* **課題のねらい**
「You are a computer-use agent. Viewport: 1280px」を含む行から「tap(395, 490)」を含む行までを、一字も変えずにそのまま書き出してください。両端の行も含め、それ以外の行は書かないでください。

* **提示された行**
____________
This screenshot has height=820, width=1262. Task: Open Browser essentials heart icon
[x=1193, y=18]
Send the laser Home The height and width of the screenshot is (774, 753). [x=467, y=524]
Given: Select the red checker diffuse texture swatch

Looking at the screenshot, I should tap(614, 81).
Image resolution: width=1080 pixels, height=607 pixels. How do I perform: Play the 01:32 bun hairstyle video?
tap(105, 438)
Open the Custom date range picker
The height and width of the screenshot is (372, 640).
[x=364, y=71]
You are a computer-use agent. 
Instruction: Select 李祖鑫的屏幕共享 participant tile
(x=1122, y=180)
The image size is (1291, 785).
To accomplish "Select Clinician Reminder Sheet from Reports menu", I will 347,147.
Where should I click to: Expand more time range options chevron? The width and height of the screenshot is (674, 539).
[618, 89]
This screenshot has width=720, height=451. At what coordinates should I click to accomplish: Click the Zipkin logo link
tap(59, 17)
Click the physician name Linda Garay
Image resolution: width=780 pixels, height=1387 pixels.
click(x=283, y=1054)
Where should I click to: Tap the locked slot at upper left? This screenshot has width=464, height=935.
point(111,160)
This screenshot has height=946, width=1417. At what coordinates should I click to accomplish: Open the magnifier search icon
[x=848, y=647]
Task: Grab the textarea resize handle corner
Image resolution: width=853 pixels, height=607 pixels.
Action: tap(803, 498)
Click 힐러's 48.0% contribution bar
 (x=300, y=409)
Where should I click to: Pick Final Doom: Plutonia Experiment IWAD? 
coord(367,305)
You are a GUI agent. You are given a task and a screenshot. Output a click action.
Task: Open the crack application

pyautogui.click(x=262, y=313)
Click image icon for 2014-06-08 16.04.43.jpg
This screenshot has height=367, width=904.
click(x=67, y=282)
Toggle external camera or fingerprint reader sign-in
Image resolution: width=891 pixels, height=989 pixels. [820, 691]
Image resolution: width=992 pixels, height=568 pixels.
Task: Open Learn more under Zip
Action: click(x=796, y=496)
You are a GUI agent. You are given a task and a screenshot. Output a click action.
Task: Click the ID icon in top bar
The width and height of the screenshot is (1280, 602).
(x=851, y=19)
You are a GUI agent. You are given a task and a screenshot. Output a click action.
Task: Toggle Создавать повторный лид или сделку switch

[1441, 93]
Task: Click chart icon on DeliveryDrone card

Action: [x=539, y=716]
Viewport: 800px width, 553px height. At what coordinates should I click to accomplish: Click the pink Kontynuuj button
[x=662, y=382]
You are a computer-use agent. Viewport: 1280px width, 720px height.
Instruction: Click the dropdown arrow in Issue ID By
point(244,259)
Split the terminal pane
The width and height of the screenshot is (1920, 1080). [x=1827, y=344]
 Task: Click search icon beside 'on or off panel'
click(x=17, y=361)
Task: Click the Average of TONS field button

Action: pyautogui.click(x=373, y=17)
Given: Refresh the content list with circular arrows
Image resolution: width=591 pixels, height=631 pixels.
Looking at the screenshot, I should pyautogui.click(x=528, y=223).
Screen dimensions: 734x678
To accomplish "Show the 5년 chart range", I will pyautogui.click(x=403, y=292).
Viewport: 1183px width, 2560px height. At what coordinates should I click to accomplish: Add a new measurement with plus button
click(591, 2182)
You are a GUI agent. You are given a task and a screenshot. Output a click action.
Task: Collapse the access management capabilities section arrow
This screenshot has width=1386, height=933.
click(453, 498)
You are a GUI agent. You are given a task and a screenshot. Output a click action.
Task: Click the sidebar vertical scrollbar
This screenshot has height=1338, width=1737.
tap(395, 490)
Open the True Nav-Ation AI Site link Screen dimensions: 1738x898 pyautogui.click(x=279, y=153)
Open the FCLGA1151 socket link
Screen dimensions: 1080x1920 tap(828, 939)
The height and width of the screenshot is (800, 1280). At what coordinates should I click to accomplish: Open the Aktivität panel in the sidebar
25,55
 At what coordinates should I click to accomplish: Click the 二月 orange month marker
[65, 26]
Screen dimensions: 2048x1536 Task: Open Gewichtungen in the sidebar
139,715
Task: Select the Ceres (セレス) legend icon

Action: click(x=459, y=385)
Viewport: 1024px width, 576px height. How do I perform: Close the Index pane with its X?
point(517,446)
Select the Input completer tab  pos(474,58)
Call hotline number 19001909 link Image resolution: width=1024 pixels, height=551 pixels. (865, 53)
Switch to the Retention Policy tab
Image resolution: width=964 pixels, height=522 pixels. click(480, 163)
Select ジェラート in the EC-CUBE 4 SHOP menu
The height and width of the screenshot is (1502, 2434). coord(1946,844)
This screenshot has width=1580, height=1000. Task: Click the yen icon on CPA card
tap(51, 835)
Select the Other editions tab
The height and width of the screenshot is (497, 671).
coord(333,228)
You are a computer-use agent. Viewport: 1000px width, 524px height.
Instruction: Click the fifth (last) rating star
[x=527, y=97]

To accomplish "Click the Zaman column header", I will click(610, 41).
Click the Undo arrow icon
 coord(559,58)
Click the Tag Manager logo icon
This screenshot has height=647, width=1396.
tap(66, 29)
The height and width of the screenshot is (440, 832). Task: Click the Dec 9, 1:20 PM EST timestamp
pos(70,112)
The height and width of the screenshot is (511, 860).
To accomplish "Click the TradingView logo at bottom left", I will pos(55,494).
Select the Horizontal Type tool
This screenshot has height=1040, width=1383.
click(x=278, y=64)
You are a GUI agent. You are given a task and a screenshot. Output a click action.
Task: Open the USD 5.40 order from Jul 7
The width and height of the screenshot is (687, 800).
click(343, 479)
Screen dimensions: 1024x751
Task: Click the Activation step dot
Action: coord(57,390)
____________
* **回答**
You are a computer-use agent. Viewport: 1280px width, 720px height.
Instruction: Click the dropdown arrow in Issue ID By
point(244,259)
Split the terminal pane
The width and height of the screenshot is (1920, 1080). [x=1827, y=344]
 Task: Click search icon beside 'on or off panel'
click(x=17, y=361)
Task: Click the Average of TONS field button

Action: pyautogui.click(x=373, y=17)
Given: Refresh the content list with circular arrows
Image resolution: width=591 pixels, height=631 pixels.
Looking at the screenshot, I should pyautogui.click(x=528, y=223).
Screen dimensions: 734x678
To accomplish "Show the 5년 chart range", I will pyautogui.click(x=403, y=292).
Viewport: 1183px width, 2560px height. At what coordinates should I click to accomplish: Add a new measurement with plus button
click(591, 2182)
You are a GUI agent. You are given a task and a screenshot. Output a click action.
Task: Collapse the access management capabilities section arrow
This screenshot has width=1386, height=933.
click(453, 498)
You are a GUI agent. You are given a task and a screenshot. Output a click action.
Task: Click the sidebar vertical scrollbar
This screenshot has height=1338, width=1737.
tap(395, 490)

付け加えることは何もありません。